I start where I finished my speech on Second Reading: agency. Since that debate last November, I have continued to meet constituents on both sides of the argument, and answered hundreds of letters and emails—I am sure that other hon. Members have done the same. I have met mainly with groups that oppose the Bill, including faith groups, because they have sought to change my mind. I have not changed my mind. I am still driven by the plight of those suffering unnecessarily at the end of life.
I wholly respect the decision of those who would not want assisted dying for themselves, but I cannot accept their right to deny that choice to those who would, for the most profound reasons, use the provisions of the Bill to end their lives. The pain, suffering, indignity and degradation of a slow, painful, tortured death is something none of us would wish on a friend or relative—on anyone. If that suffering at the end of life, in the narrow circumstances prescribed by the Bill, can be avoided, who are we to deny that?
I am not going to give way.
The obvious qualification to what should be a clear and personal choice to leave life in a matter and at a time of one’s choosing is the risk of coercion, and that has rightly dominated much of the debate for the past eight months. There are two points to be made here.
First, great effort has been expended, and is reflected in amendments to the Bill, to make the safeguards as comprehensive and watertight as possible, learning from and going beyond practice in other jurisdictions. Compliance with the provisions of the Bill is a rigorous process, but it is also a practical one; it is designed to be transparent and to test the intent of the person seeking an assisted death.
Secondly, some say that that is still not enough, but with what are they comparing it? The answer at best, and in some cases, is the status quo, which may involve an investigation post mortem as to whether assistance has been given—putting a caring loved one at risk of prosecution, but doing nothing to prevent those of malign intent.

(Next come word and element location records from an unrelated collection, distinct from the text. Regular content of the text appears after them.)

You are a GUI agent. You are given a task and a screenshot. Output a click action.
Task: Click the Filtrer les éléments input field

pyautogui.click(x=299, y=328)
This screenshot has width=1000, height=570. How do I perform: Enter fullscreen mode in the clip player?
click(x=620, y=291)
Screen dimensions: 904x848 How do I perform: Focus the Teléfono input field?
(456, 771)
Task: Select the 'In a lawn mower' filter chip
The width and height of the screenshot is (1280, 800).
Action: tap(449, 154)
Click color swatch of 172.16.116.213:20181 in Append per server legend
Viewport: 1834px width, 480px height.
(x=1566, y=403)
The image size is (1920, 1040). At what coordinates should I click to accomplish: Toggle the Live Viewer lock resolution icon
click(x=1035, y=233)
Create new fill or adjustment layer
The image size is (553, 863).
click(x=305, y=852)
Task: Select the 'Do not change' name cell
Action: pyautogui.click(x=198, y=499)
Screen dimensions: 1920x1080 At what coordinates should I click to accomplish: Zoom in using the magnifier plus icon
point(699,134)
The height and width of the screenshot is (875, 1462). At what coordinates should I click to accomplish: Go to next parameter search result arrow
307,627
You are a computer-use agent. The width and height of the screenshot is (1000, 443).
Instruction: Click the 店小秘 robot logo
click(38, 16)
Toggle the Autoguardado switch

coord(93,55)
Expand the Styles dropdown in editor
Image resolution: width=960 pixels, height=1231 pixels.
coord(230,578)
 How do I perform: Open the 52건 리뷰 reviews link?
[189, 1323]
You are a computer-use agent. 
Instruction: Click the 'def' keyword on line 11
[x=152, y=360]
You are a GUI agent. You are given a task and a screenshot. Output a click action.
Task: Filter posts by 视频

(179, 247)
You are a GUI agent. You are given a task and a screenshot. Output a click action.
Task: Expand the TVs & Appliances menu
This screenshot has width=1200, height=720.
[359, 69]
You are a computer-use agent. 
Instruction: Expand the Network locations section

Finally, although I have tried to see both sides on every issue, there is one point on which the opponents of the Bill are, in my opinion, just wrong: whether the Bill has, thus far, seen due process. I have been in Parliament for a month over 20 years, and I can think of few Bills of this length and scope that have received so much scrutiny and so many hours in Committee, or on which so much evidence has been submitted and comment made.
Members will vote against the Bill for many reasons, even though by doing so they restrict the choice of others. They should compare the regime pre and post legislation and, I hope, decide that the Bill gives greater protection. But I ask them not to vote against it because we have lacked the time or information to make a decision—we have not—or because we do not as a country have the ability to resource the Bill—we do. A great trust and great opportunity have been given to the Members of this Parliament. This is the moment of decision, and we should discharge it to the best of our ability.